Extract every line below that contains the word "should".

Supplied information.
▬▬▬▬▬▬
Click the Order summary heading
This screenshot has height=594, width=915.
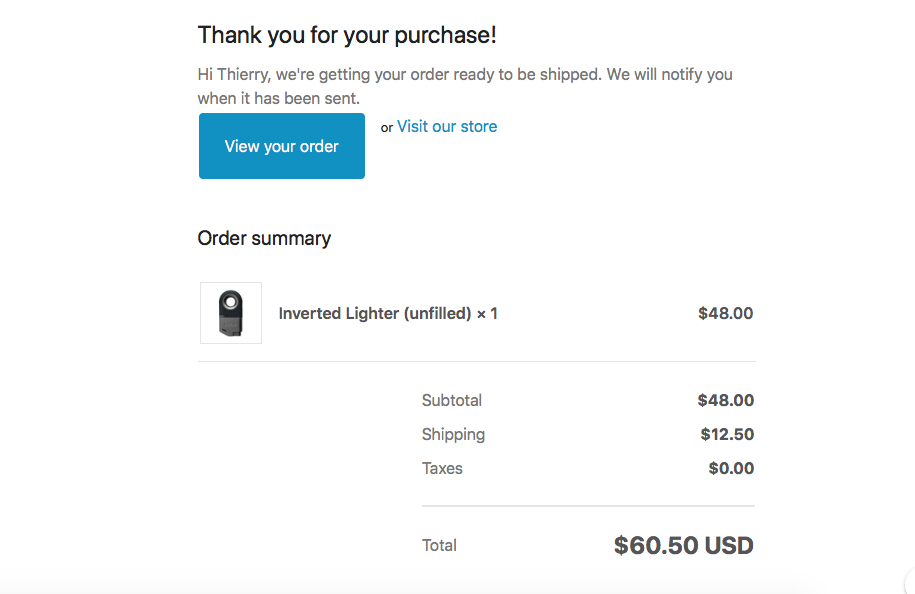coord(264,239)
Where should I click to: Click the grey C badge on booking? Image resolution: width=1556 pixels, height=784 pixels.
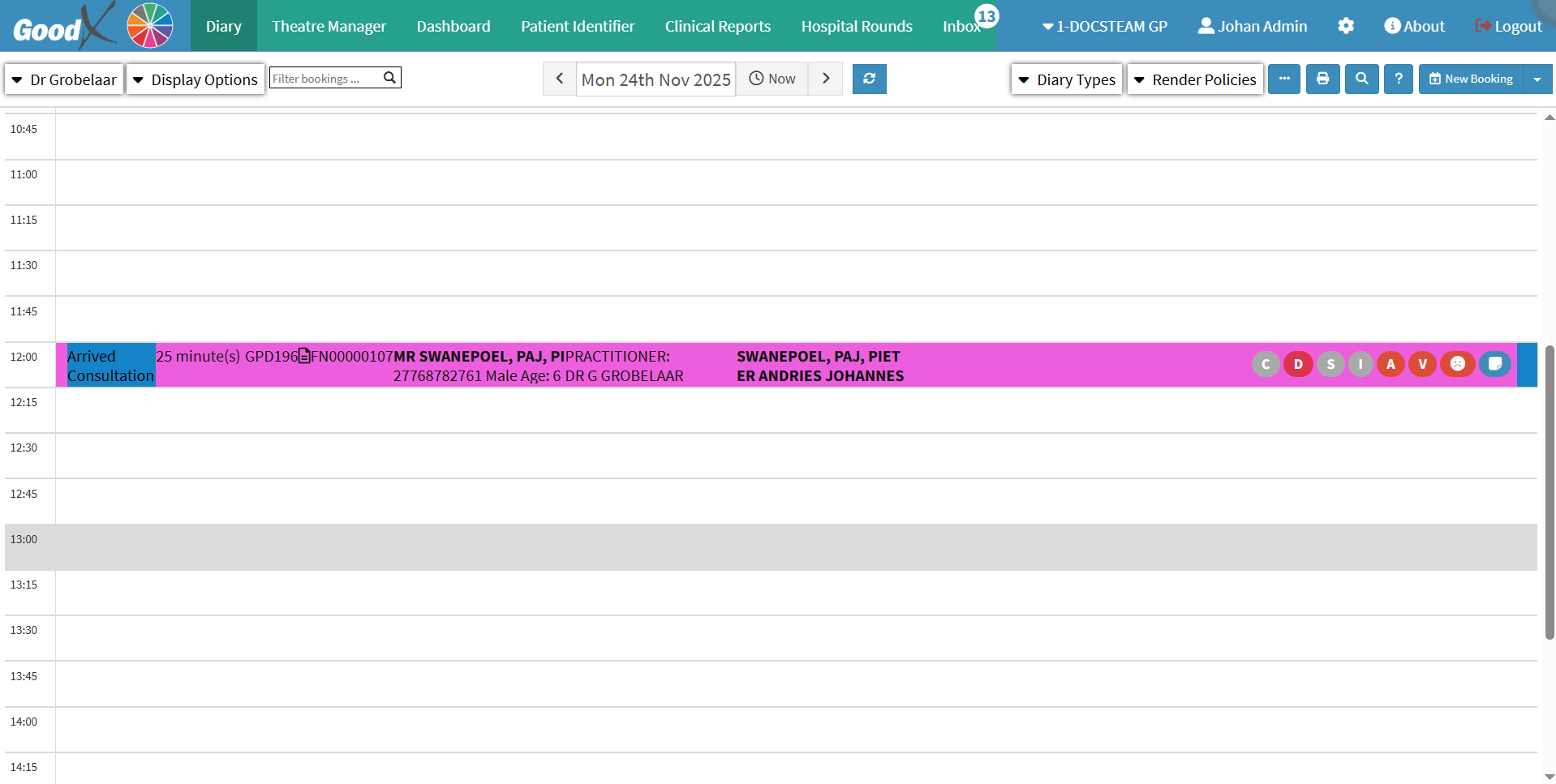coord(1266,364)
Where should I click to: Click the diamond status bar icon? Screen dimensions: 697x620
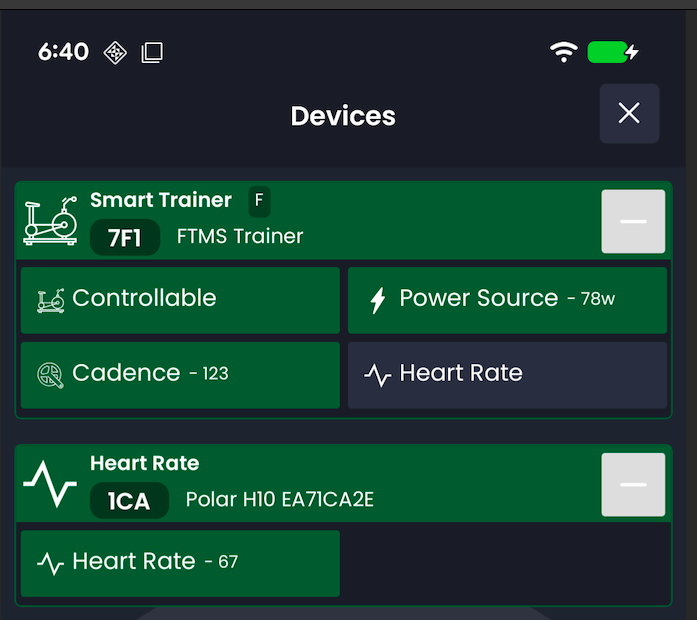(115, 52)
▬▬▬▬▬▬
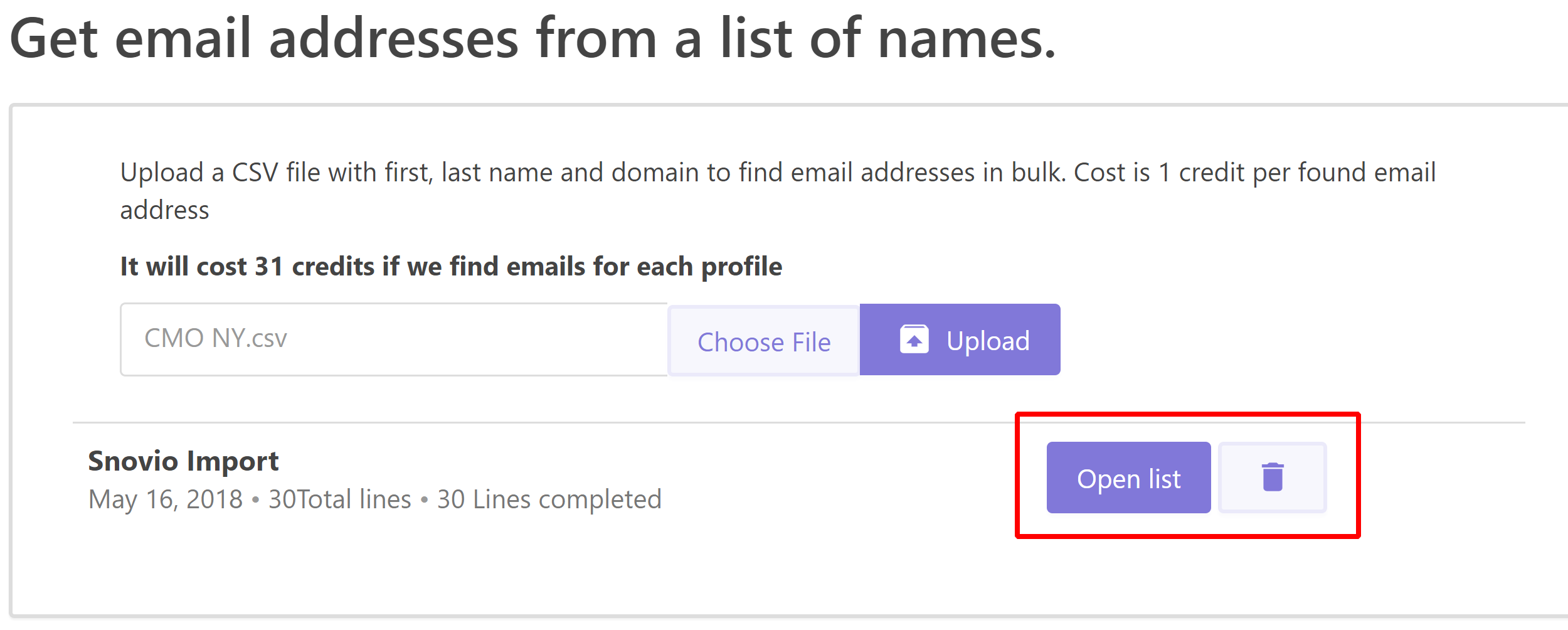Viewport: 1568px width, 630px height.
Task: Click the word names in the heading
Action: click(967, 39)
▬▬▬▬▬▬
Exercise result.
Where should I click to: Click the grey C badge on booking? Image resolution: width=1556 pixels, height=784 pixels.
Where should I click to: Click the diamond status bar icon? Screen dimensions: 697x620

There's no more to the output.